> BRIEF:
Pictures must not appear in your answer. Write out exactly the lines from the one with "Click the Microsoft Edge icon" through the last line of the entries below.

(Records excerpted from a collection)

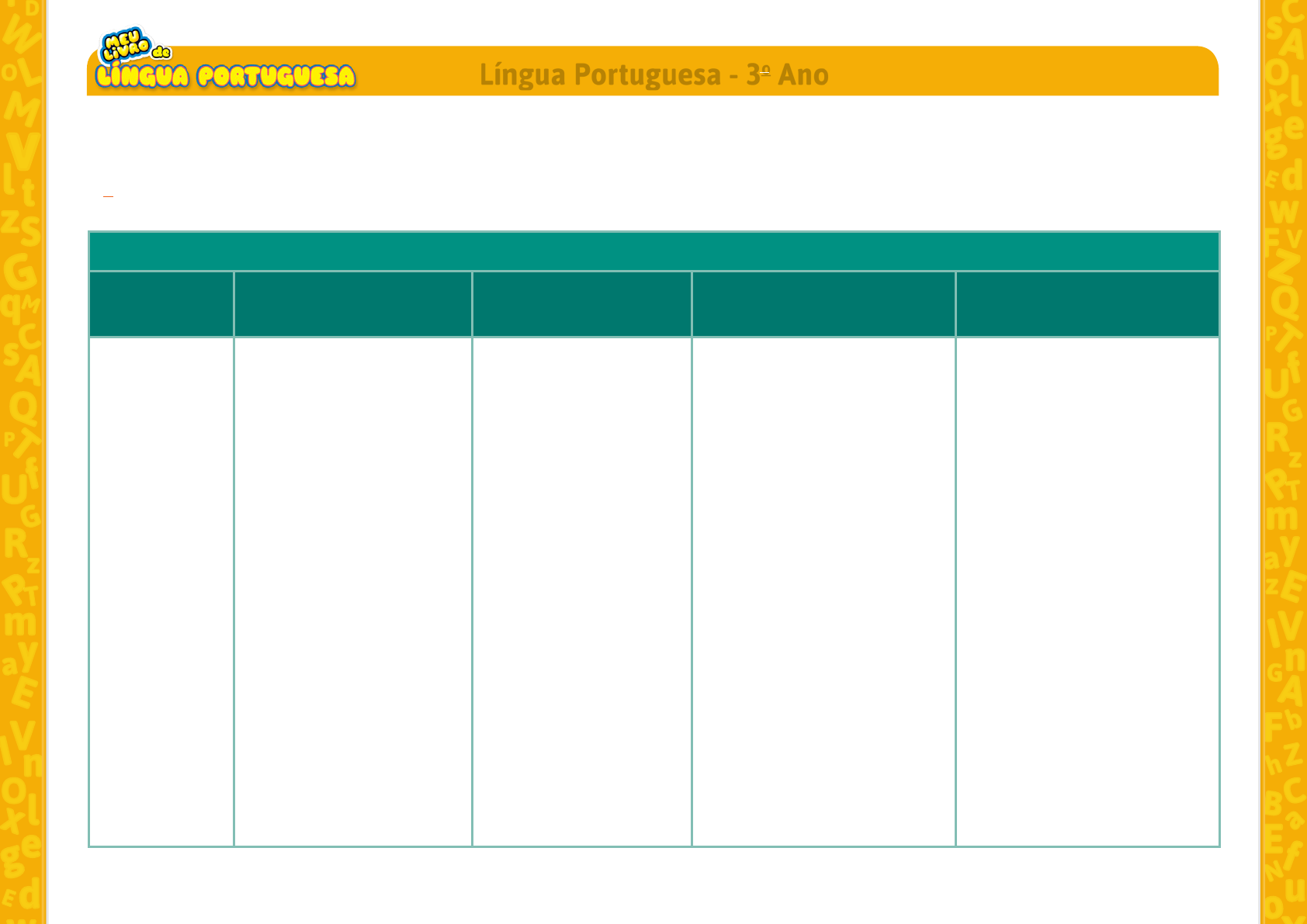Select the first dark green column header cell
The height and width of the screenshot is (924, 1307).
tap(161, 304)
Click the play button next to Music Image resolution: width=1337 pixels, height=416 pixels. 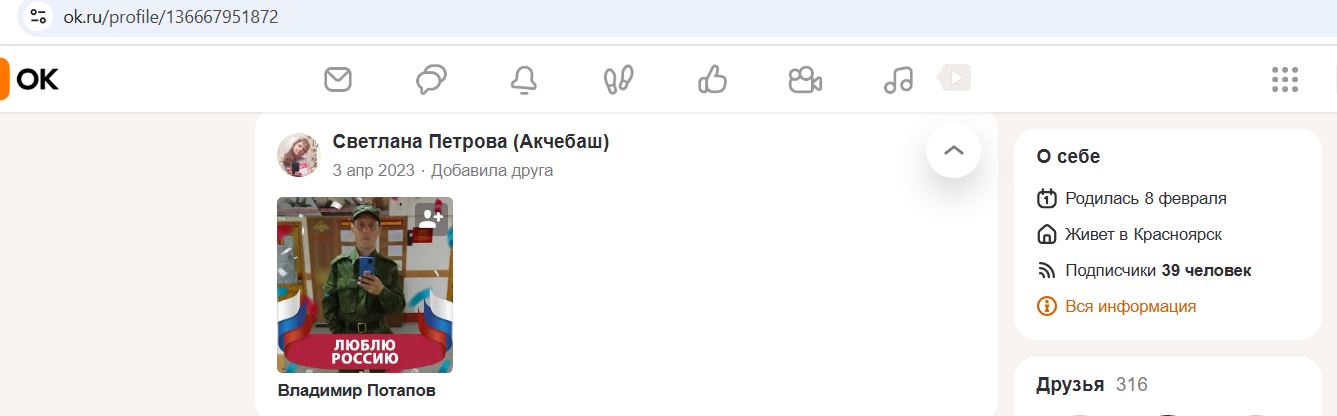(x=955, y=77)

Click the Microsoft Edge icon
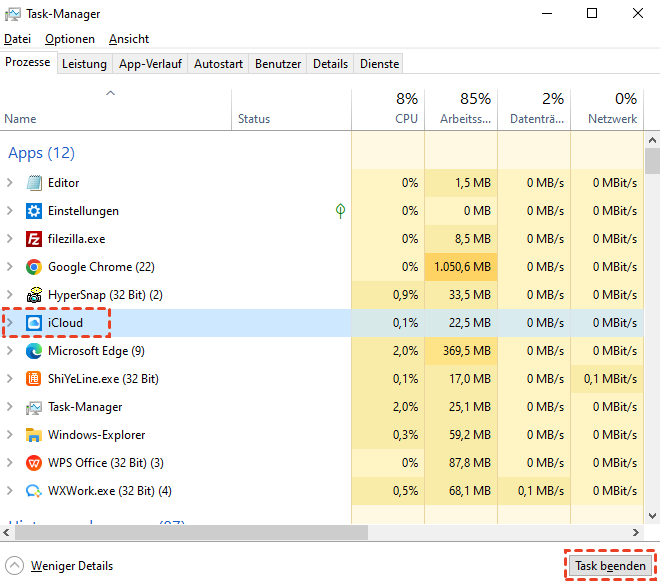[x=34, y=351]
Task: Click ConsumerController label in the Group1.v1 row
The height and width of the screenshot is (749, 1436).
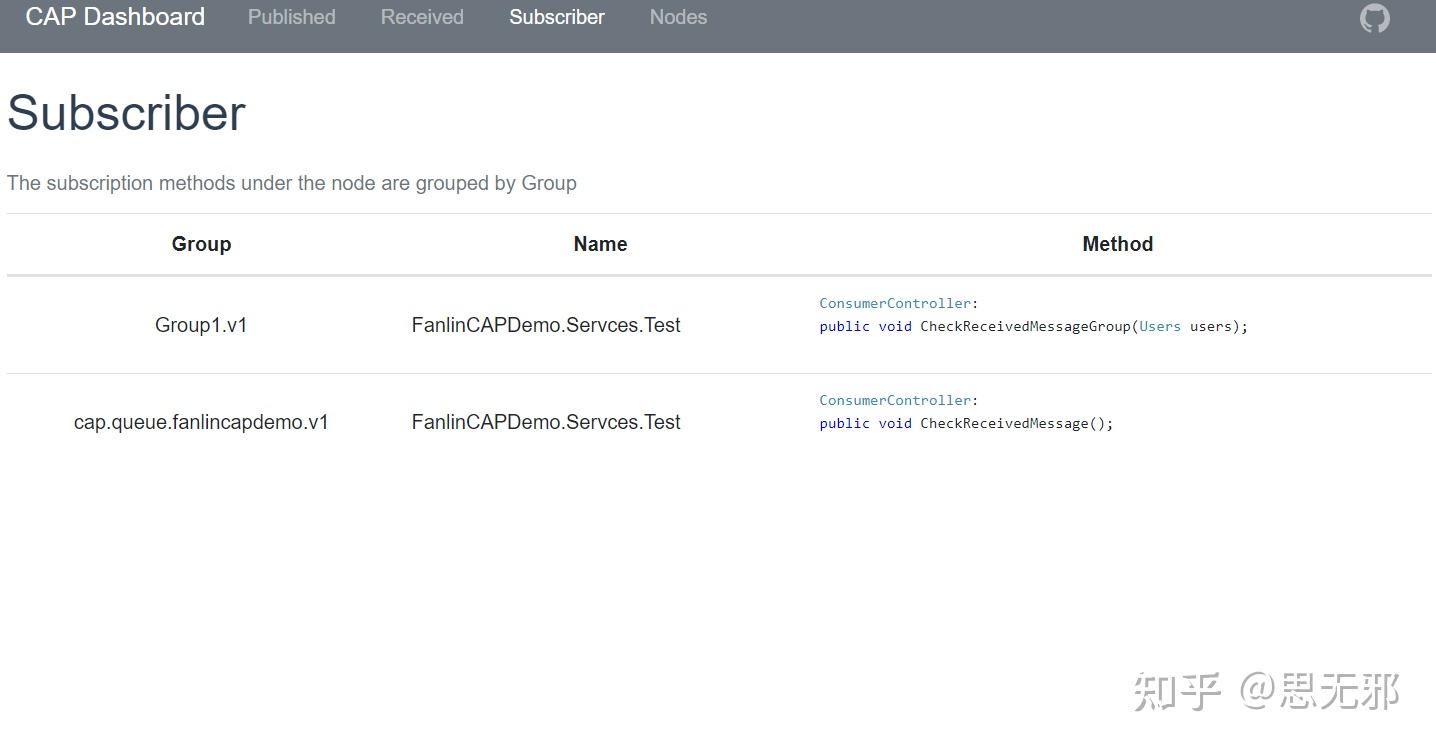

> ANSWER SECTION:
Click the Microsoft Edge icon
[x=34, y=351]
Task: Click ConsumerController label in the Group1.v1 row
The height and width of the screenshot is (749, 1436).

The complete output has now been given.